We know you have many important questions to answer in this time of uncertainty.
Should you stay open, offer limited hours of operation, or close your doors temporarily? Will you choose to offer telehealth services to your patient base? How can you assist patients while also protecting their health and safety, as well as that of your staff, your family, and yourself?
Though increasing numbers of ECPs are, indeed, closing temporarily, here’s some of what the Centers for Disease Control (CDC) and the American Optometric Association (AOA) say about key protections to take when you are open:
• Post signage about (and discuss with staff) proper hand hygiene, coughing/sneezing etiquette, and staying home when sick.
• Keep stocked with all supplies that your employees need, including hand sanitizer, virus-killing sanitizing wipes, and no-touch disposal receptacles.
• If an employee is confirmed to have COVID-19, notify staff of possible exposure, but try to maintain confidentiality as required by the Americans with Disabilities Act (ADA).
• Regularly disinfect EVERY surface, including everything from doorknobs to workstations and dispensing tables to exam equipment, and stock up on virus-killing disposable wipes so staff can do the same.
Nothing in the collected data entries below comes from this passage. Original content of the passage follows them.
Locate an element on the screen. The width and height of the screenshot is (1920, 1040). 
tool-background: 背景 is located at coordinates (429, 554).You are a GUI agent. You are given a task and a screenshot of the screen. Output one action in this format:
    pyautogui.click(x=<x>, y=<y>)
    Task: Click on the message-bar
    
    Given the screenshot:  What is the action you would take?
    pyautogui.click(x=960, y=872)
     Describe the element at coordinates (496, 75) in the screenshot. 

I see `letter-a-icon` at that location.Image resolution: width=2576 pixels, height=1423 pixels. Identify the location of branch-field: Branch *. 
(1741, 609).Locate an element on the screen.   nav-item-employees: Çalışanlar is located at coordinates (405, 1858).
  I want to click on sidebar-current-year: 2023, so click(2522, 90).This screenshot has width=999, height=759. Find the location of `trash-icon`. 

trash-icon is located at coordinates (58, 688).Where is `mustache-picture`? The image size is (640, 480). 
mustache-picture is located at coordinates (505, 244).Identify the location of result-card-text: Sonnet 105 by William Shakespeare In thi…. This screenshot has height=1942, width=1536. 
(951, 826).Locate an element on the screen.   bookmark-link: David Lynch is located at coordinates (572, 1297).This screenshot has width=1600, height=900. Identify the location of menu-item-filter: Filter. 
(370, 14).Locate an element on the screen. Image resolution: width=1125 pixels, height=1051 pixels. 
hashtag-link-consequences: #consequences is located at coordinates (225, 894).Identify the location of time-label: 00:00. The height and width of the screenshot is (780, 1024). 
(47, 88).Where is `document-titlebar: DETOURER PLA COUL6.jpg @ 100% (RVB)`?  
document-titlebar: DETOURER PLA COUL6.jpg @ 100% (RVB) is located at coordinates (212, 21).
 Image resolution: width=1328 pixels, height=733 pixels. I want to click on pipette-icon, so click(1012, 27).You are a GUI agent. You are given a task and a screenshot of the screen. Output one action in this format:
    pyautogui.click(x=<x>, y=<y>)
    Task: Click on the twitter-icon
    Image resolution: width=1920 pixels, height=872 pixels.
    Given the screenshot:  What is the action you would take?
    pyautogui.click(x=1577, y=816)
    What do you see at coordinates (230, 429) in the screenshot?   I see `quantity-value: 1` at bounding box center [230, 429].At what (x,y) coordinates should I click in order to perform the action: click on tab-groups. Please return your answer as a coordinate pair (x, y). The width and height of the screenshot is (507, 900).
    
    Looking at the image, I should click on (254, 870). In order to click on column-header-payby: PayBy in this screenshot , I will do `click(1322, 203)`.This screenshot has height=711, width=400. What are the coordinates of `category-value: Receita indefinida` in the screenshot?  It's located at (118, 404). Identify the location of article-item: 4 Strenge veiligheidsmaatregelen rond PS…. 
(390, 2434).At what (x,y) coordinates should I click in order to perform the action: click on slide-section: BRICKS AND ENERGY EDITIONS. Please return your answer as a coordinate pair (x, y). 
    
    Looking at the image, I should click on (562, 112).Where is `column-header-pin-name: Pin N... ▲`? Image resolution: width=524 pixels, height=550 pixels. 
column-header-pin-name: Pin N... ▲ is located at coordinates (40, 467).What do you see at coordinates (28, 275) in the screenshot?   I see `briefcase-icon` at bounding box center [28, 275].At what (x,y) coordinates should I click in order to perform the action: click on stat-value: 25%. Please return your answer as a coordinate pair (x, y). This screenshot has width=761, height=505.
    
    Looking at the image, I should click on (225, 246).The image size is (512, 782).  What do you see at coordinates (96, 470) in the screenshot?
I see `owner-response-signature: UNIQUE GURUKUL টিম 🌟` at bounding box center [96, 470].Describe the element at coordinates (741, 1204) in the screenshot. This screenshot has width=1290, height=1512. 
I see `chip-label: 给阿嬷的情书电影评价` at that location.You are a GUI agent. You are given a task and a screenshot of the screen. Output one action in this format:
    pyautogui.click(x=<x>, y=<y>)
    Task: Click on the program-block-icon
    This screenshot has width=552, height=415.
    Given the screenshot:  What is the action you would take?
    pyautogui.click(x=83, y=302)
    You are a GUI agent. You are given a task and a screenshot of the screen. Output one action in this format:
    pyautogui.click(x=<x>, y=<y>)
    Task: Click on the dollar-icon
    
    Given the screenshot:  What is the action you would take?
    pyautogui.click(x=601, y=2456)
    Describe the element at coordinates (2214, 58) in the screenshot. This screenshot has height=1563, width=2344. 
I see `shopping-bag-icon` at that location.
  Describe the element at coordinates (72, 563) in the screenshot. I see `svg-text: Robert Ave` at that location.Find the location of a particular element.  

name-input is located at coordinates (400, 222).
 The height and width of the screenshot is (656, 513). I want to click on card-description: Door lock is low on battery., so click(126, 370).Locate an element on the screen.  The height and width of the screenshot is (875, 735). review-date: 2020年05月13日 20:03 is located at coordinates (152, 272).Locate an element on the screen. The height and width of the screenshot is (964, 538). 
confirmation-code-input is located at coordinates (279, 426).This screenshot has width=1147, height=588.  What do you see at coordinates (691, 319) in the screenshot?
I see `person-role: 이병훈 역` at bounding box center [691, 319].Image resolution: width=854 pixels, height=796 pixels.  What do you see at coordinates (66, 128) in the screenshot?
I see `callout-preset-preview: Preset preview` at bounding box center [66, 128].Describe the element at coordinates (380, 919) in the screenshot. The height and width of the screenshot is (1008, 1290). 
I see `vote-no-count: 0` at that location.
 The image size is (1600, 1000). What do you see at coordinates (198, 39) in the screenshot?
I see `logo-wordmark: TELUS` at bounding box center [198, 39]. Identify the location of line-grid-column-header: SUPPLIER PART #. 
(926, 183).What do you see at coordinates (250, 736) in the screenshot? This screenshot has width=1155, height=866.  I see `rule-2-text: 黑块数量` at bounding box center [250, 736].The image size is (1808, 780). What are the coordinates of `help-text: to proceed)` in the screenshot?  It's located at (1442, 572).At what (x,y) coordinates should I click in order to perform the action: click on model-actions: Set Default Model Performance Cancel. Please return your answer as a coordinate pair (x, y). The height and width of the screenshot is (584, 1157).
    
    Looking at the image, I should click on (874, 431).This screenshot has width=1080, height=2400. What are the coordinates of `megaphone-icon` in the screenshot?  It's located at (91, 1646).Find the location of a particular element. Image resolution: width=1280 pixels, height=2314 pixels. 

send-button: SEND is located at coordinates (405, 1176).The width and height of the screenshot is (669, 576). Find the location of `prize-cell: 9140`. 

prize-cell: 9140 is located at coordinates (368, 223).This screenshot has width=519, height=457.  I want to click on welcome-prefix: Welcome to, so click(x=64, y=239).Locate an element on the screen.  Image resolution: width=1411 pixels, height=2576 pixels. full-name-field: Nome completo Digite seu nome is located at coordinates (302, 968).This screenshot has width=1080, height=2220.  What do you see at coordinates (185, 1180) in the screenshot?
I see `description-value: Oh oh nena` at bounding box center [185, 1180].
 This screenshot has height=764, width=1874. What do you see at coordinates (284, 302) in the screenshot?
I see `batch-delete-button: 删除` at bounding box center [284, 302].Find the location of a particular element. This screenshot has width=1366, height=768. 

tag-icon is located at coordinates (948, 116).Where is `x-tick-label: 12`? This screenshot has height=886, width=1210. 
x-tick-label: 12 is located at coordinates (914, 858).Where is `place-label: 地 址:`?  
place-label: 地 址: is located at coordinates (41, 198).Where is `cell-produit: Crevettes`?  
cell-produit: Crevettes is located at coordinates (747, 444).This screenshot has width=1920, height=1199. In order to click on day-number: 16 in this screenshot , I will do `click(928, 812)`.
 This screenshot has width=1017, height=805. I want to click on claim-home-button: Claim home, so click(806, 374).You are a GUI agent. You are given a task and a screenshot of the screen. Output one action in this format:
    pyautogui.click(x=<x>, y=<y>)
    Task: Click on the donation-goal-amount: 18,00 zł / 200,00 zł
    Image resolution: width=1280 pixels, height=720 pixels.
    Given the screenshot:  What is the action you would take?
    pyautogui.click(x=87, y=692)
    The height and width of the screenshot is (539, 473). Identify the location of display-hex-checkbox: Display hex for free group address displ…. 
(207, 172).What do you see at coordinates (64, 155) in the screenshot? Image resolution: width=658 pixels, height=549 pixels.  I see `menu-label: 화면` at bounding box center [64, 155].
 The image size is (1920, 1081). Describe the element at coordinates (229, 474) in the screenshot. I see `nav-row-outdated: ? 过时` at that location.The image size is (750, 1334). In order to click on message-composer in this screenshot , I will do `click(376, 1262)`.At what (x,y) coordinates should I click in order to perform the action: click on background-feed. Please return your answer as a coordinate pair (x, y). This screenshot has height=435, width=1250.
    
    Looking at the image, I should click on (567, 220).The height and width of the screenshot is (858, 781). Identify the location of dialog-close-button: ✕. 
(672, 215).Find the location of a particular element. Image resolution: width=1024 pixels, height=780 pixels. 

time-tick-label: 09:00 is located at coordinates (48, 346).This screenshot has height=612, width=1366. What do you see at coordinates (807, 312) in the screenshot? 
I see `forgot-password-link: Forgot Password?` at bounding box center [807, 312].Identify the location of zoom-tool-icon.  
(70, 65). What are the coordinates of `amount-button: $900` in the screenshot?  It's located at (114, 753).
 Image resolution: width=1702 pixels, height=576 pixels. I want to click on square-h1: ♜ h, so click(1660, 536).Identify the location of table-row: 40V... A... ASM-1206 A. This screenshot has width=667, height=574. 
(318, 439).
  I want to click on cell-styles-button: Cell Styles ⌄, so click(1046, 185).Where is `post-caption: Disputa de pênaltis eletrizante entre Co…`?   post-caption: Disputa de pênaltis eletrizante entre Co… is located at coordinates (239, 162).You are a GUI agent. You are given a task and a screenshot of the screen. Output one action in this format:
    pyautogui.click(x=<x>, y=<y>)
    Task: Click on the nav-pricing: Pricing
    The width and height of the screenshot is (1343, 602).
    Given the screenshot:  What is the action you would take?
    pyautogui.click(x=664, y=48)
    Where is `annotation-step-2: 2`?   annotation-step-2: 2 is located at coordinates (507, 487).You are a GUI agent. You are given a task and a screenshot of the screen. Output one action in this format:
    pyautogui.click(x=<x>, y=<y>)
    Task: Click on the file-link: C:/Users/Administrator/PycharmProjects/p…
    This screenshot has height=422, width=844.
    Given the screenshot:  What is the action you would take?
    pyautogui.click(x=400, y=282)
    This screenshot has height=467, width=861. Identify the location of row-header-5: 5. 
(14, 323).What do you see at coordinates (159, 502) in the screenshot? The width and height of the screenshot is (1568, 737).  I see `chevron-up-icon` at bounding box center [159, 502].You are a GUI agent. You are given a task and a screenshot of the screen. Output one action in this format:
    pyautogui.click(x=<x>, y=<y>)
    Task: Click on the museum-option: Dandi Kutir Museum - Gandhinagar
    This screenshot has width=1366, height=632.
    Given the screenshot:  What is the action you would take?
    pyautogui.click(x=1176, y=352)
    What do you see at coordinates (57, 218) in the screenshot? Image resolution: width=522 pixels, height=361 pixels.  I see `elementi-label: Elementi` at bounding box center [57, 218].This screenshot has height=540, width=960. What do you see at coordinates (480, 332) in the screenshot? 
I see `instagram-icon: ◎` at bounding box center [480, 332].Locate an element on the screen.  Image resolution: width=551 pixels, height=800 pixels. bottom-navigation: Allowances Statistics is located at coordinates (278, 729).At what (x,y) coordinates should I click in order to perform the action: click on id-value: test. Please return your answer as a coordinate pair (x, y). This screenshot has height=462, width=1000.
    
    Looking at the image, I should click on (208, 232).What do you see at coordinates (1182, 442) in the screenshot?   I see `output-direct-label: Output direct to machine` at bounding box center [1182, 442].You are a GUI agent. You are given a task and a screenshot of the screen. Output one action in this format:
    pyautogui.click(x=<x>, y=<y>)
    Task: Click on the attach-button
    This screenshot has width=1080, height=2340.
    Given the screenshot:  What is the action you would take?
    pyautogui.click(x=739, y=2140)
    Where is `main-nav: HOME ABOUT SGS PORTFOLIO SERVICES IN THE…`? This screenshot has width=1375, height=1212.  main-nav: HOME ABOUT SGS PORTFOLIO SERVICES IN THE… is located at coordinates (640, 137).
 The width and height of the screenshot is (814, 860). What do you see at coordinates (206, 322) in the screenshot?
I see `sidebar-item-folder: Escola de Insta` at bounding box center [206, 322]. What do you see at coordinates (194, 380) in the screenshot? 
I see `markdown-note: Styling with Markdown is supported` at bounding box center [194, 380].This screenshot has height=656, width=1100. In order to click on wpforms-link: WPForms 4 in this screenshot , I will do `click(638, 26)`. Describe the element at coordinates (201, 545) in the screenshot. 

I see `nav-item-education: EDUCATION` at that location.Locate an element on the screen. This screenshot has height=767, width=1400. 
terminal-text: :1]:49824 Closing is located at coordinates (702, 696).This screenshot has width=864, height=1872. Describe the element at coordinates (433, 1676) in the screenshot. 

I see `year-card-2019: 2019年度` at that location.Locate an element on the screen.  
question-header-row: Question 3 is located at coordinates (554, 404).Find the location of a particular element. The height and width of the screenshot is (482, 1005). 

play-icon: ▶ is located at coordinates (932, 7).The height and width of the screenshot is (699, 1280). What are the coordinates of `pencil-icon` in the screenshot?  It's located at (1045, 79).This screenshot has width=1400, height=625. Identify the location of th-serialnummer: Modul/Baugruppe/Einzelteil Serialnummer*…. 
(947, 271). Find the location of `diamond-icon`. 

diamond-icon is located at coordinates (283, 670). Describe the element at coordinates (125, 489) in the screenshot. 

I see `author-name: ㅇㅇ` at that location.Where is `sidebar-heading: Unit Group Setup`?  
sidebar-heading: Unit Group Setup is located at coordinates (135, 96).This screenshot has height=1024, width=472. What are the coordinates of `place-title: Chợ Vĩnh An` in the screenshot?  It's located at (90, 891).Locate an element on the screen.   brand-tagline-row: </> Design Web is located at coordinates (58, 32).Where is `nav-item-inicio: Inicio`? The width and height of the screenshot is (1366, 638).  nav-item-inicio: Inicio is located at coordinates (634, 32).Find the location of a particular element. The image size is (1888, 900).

• Protection for the mouth, eyes, and nose for eyecare professionals when caring for all patients is recommended.
Creating a Plan
All of these steps should be part of an Infectious Disease Outbreak Plan. It may be something you never thought your business would need, but the time is now and the need is urgent.
To help you right now—as well as to help in creating a longer-term plan—the AOA has announced its support of the CDC’s Patient Care Guidance issued March 17.
In addition, the AOA’s Health Policy Institute states that optometrists should be proactive “and plan for basic contingencies, including cross-training key staff members so that one person’s absence won’t derail the practice,” as well as anticipate manufacturing disruptions and add inventory of necessary medical supplies.
The key to in-office protective protocols, suggests AOA President Barbara Horn O.D., is “vigilance and just using good hygiene—thorough handwashing, using gloves, disinfecting equipment, and other recommendations provided by the CDC.”
Additionally, the American Board of Opticianry (ABO) and the National Contact Lens Examiners (NCLE) have composed a guideline document of precautions that eyecare professionals should take. The National Academy of Opticianry has shared these guidelines with its members.
As new cases of COVID-19 surface at an explosive rate across the U.S., regulations are changing constantly—and it’s critical to stay on top of the latest information.
Three key resources that you or your practice manager should be checking daily for updates are:
• The AOA COVID-19 web page.
• The CDC Coronavirus resource page.
• The Occupational Safety and Health Administration (OSHA) COVID-19 information web page.